After receiving the news, Stork said that he and his teammates stayed in their apartments for the coming week until the Royals held exit meetings with the players, signifying a concrete end to the season.
For both Myer and Stork, the 2020 offseason became a waiting game of sorts. Myer has spent most of the pandemic studying for the LSAT, a law school admission test. As for his hockey career, a delayed start to the season meant an expanded training regimen for Myer with incorporated time off for rest.
With gyms closed in Pennsylvania for much of the spring and summer, Stork relied on the golf course and walks with his dog in order to stay active while still staying safe.
“I missed [gyms], kind of weird. Sitting on my butt all day was not for me,” Stork said.
Six days prior to Myer joining the ECHL, Stork re-signed with the Reading Royals in his home state of Pennsylvania after scoring four goals in 26 games for the Royals in the 2019-20 campaign.
“It was just business as usual, getting back into the weight room and focusing on what the next season was,” Stork said. “Even if we weren’t established when we’re starting or when we’re expected back.”
Still, it will be months before Stork and Myer are back on the ice for the start of the ECHL season. The league announced last month that the traditional mid-October start to the season would be pushed back to Dec. 4, while still planning to play a full 72-game schedule.
“We are eager to return to hockey, but at this time we believe this decision is prudent for the safety of our players, employees and fans,” ECHL commissioner Ryan Crelin said.
In the meantime, ECHL teams have yet to resume official practices. In the absence of training camp, Myer began skating with a handful of his Walleye teammates who remained in the Toledo area.

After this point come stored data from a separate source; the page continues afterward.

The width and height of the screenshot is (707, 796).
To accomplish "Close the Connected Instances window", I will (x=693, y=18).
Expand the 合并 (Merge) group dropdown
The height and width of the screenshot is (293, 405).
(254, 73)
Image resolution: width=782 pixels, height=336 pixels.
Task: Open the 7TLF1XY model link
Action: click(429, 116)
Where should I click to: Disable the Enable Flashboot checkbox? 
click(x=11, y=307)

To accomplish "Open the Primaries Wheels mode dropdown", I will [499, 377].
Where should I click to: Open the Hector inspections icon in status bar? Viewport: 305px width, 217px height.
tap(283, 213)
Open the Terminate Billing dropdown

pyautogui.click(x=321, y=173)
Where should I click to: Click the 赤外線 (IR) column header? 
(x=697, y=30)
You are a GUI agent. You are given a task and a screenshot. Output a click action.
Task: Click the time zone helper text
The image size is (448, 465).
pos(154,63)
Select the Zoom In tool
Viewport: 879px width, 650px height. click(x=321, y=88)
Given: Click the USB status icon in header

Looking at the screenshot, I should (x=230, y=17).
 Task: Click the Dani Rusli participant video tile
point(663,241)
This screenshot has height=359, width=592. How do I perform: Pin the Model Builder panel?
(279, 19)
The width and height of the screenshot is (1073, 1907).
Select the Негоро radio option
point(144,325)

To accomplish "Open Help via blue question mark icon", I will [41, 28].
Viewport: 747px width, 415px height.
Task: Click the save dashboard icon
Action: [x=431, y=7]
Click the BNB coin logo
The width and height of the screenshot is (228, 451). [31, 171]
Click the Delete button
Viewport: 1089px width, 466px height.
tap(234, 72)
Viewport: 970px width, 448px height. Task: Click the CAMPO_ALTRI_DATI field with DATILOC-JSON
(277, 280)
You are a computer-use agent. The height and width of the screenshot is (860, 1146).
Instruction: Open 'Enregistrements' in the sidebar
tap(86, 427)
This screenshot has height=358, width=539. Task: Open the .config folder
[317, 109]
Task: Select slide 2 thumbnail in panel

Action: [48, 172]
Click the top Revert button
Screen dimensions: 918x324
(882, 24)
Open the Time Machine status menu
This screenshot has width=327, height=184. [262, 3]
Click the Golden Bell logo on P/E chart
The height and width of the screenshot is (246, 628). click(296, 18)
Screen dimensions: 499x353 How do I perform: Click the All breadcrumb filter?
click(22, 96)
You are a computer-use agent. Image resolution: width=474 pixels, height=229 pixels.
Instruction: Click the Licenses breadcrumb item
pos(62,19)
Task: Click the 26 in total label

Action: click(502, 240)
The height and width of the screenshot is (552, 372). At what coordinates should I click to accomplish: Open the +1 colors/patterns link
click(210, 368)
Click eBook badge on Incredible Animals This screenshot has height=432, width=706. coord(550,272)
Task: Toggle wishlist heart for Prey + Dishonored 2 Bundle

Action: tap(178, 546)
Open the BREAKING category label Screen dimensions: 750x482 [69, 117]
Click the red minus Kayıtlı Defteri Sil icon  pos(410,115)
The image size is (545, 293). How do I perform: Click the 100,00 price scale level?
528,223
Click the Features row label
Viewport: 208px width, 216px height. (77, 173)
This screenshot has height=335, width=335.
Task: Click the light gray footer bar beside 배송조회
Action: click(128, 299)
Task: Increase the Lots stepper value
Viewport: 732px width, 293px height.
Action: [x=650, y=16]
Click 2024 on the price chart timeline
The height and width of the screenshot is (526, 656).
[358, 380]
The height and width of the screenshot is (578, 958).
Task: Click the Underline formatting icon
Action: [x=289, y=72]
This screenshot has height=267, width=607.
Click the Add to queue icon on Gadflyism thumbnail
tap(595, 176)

“They just said it’s going to be crazy playing so many games in a short period,” Myer said. “I’m kind of looking forward to it, though, because that means you don’t practice as much and you just get to play a lot of games, which is more fun in my opinion.”
For Stork, the postponement is not all negative. Despite questions of what even the near future of the ECHL holds, he said the delayed start to the year provides an extended opportunity for players to focus on themselves and get ready for the season.
“I hope it can get back to what it was, and it’s normal and let’s play hockey,” Stork said. “Doing what we love.”